If found guilty, Australian journalists face up to five years in prison and $71,000 in fines. Media organizations could pay up to $380,000.

Church Militant reported on Pell's conviction on Dec. 11, and within 24 hours received a letter from Australian prosecutor Kerri Judd threatening this organization with sanctions if we did not remove our article immediately.

"The prohibition on publication in that order applies within all States and Territories of Australia and on any website or other electronic or broadcast format accessible within Australia," Judd's letter read.

She requested that Church Militant "immediately remove the article from publication" — even though Church Militant is a U.S.-based corporation outside of Australia's jurisdiction — going on to write, "I am currently considering my options with regard to sub judice contempt and breach of suppression order proceedings."

Unlike in the United States, Australia has no constitutional right to free speech or freedom of the press. Such suppression orders are thus legal in Australia. But Australian courts have no jurisdiction over foreign media organizations.

A December meeting between Chief Judge Peter Kidd — who imposed the six-year sentence on Pell — and Judd and Pell's attorney reveal his anger at what he deemed "egregious and flagrant" breaches of his gag order:

[G]iven how potentially egregious and flagrant these breaches are, a number of very important people in the media are facing, if found guilty, the prospect of imprisonment and indeed substantial imprisonment, and it may well be that many significant members of the media community are in that potential position. That being the case, that should inform us as to how the matter ought to be dealt with.

Judd also discussed the possibility of "extradition" of offenders, involving forcibly removing members of media from foreign countries to stand trial in Australia.

The scope of the prohibition — which applies to "any website or other electronic or broadcast format accessible within Australia" — was breathtaking. It included any laptop, ipad, phone, television or electronic device anywhere in Australia that transmitted Church Militant's article.

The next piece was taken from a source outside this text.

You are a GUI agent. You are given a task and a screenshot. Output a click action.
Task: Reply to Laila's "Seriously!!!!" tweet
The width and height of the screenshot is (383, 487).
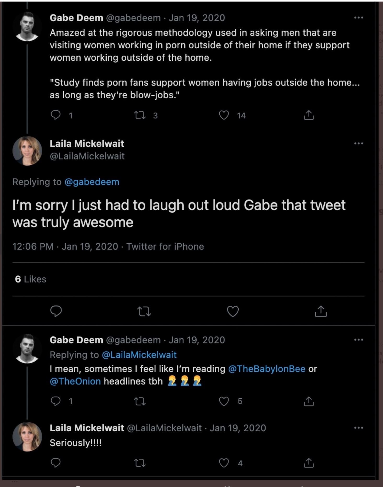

The territory of Victoria issues the most suppression orders out of all Australian jurisdictions — more than half. Its reputation has led critics to nickname it the "Suppression State."

The territory of Victoria issues the most suppression orders out of all Australian jurisdictions — more than half.

At the time of the gag order, various Australian websites complained about its restrictions on reporting. In an article in The Age titled "Why the media is unable to report on a case that has generated huge interest online," Patrick O'Neil and Michael Bachelard wrote:

A year-long review of Victoria's 2013 Open Courts Act by retired judge Frank Vincent called into question the function and efficacy of suppression orders in an internet age.

Even if major media organisations were gagged, nothing could prevent a case from being canvassed on social media, blogs and myriad other channels, he said.

A view to the contrary is "most likely to represent wishful thinking than reality," Justice Vincent found, and a "real world" approach is required.

Despite this, and the principles of transparent justice enshrined in the Open Courts Act, Victorian judges were "troublingly" issuing as many suppression orders as they ever were.

Australia's Daily Telegraph, in an article titled "The Nation's Biggest Story," wrote:

A HIGH-profile Australian with a worldwide reputation has been convicted of an awful crime. The world is talking about it and reputable overseas news sites have published lengthy stories on the case — but The Daily Telegraph and other Australian media are prohibited from telling you about it. ...

The courts demand that you ignore the story totally until they see fit. But we think that would be a disservice to the readers of The Telegraph who would expect the same fair and fearless reporting of this case that we've delivered on other similar stories.

Kidd was blasted on social media for what many Americans saw as hubris and judicial overreach.

In spite of Judd's threats, Church Militant never pulled the article about Pell's conviction from our site.

The 23 Australian journalists and 13 media organizations are scheduled to appear again in court June 26 for preliminary hearings.